5:38 p.m. October 6, 2008

SPRINGFIELD, Ill. – As a state senator, Democrat Barack Obama awarded $75,000 in government grants to a Chicago social service organization led by a rabbi who is also his wife's cousin, records show.

In 1999, Obama arranged for $50,000 for adult literacy and counseling services offered on Chicago's South Side by a group called Blue Gargoyle. A $25,000 grant for the group's youth services followed the next year.

The group's executive director when the grants were awarded was Capers Funnye, a South Side rabbi and Michelle Obama's first cousin once removed.

Funnye (pronounced fun-NAY) said Monday there was nothing improper about the way Blue Gargoyle obtained the grants. Obama did not encourage him to apply for the money, he said, and Funnye denied using family connections to pressure Obama to approve the application.

Obama's presidential campaign said the grants supported valuable services.

“State Sen. Obama joined other legislators in securing funding for a well-established social services agency in his district that provided job training, employment counseling, and alternative education programs to approximately 1,200 Chicago residents each year,” campaign spokesman Ben LaBolt said.

Funnye noted that Blue Gargoyle got similar grants from another state legislator who had no family ties to the group.
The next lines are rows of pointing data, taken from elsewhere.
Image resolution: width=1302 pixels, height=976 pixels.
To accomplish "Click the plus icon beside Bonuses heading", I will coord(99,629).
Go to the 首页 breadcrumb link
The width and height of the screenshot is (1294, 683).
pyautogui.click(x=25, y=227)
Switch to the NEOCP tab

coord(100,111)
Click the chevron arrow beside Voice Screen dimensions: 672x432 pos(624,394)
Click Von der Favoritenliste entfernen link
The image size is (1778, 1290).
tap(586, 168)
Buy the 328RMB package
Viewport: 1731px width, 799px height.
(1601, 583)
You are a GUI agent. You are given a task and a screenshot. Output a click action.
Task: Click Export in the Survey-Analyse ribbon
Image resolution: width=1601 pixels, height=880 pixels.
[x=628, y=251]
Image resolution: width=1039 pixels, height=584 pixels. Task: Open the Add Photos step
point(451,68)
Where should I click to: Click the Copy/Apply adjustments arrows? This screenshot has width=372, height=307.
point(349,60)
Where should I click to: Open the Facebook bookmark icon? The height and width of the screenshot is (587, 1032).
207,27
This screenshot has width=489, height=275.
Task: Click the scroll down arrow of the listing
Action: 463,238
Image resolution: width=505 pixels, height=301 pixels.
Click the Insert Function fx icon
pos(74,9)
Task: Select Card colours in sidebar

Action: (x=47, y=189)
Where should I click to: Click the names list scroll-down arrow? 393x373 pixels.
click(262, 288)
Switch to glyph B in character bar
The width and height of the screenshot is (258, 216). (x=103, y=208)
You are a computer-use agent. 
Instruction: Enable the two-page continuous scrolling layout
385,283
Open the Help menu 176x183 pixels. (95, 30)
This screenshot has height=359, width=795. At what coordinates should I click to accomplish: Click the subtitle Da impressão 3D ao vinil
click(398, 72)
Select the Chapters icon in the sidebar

“There was nothing funny, nothing below board,” Funnye said. “Everything was done according to whatever guidelines the state of Illinois had in place.”

But guidelines were practically nonexistent.

At the time, Illinois legislators were handing out hundreds of millions of dollars in grants. The money was part of a deal that legislative leaders cut with the governor to approve a major public-works program.

Each legislator could award money to favored groups and projects with basically no oversight. The grants were known as “member initiatives” and were similar to the congressional “earmarks” often criticized in Obama's presidential campaign against Republican John McCain.

Obama awarded about $6 million for everything from literacy programs and park improvements to drill team uniforms and jazz appreciation events.

Founded in 1968, Blue Gargoyle provides job training and placement, tutoring, counseling and an alternative high school for dropouts. It's name refers to gargoyles on buildings at the University of Chicago, where the founders started their charitable work, Funnye said.

Funnye said he was executive director from late 1997 until summer 2002. Obama would have been familiar with the organization's work even before his wife's cousin took over, he added.